### PASSAGE GIVEN
________________
A worker finishes installing solar panels funded by federal stimulus money in October 2010, in Lakewood, Colo. (John Moore/Getty Images)

As we noted on Monday, the nonprofit investigative outlet California Watch has a new story out on how large corporations like Boeing, BP and Rio Tinto have secured tens of millions in stimulus dollars despite previous pollution fines and alleged fraud, with Boeing actually getting a contract to monitor a site it was previously fined for polluting.

It’s just the latest story in a category that interests us: past transgressions by contractors that have become stimulus winners. We plan to keep scrutinizing firms in this second year of stimulus spending. If you’ve spotted other contractors with past misconduct, e-mail us.

ProPublica first reported on the issue last May, uncovering the fact that companies getting millions in stimulus cash had been fined for pollution and environmental destruction or investigated for refusing to hire black employees. One stimulus contractor had been rebuked for poorly screening interrogators who later abused prisoners at Abu Ghraib.

Last September, The New York Times examined local companies receiving stimulus funds, finding that the construction firm Bovis Lend Lease LMB had received a $6 million grant despite having been the subject of two recent criminal investigations involving a 2007 fire that killed two New York firemen.
________________
### SOURCE DATA
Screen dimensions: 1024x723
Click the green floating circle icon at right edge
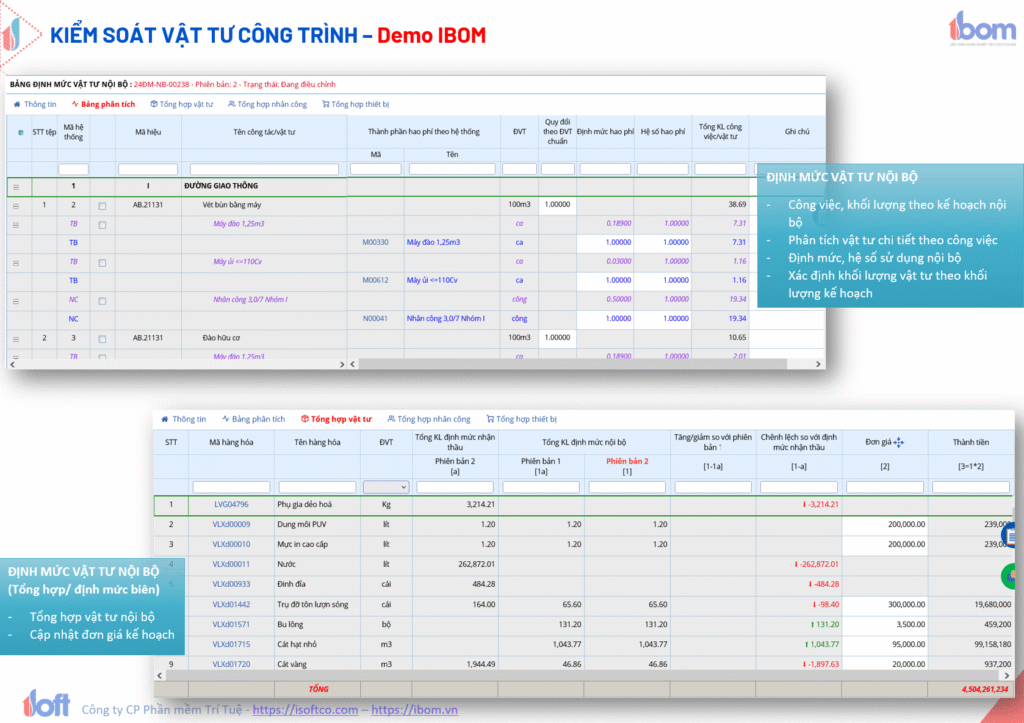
________________
### TASK REQUIREMENTS
#1 Answer each question from the article on stimulus contractors, one per line:
(a) Which three corporations does the California Watch story name?
(b) When did ProPublica first report on the issue?
(c) How large a grant did Bovis Lend Lease LMB receive?
#2 Using the article on stimulus contractors, explain why its writers take note of the California Watch story.
#3 Carry the article on stimulus contractors forward from its last sentence.

### ANSWERS FOR THE EXERCISE
#1
(a) Boeing, BP and Rio Tinto.
(b) Last May.
(c) $6 million.

#2 The story belongs to a category that interests them: past transgressions by contractors that have become stimulus winners. The writers plan to keep scrutinizing such firms in this second year of stimulus spending.

#3
In October, ProPublica reported that six companies got nearly $30 million while under federal criminal investigation for fraud. Separately, The Washington Post reported that $1.2 billion in stimulus funds had gone to companies in the Project on Government Oversight’s contractor misconduct database, which tracks violations and lawsuits involving the 100 largest federal contractors. One of the companies, Honeywell International, has been sued by the Justice Department, accused of costing the government millions of dollars by selling the Department of Defense and the Department of Homeland Security faulty bulletproof vests.

In December, the New England Center for Investigative Journalism at Boston University found that "13 of the 21 companies that had been awarded transportation stimulus contracts in Massachusetts as of Sept. 20 have a history of law breaking." These companies received a combined $54 million in funds.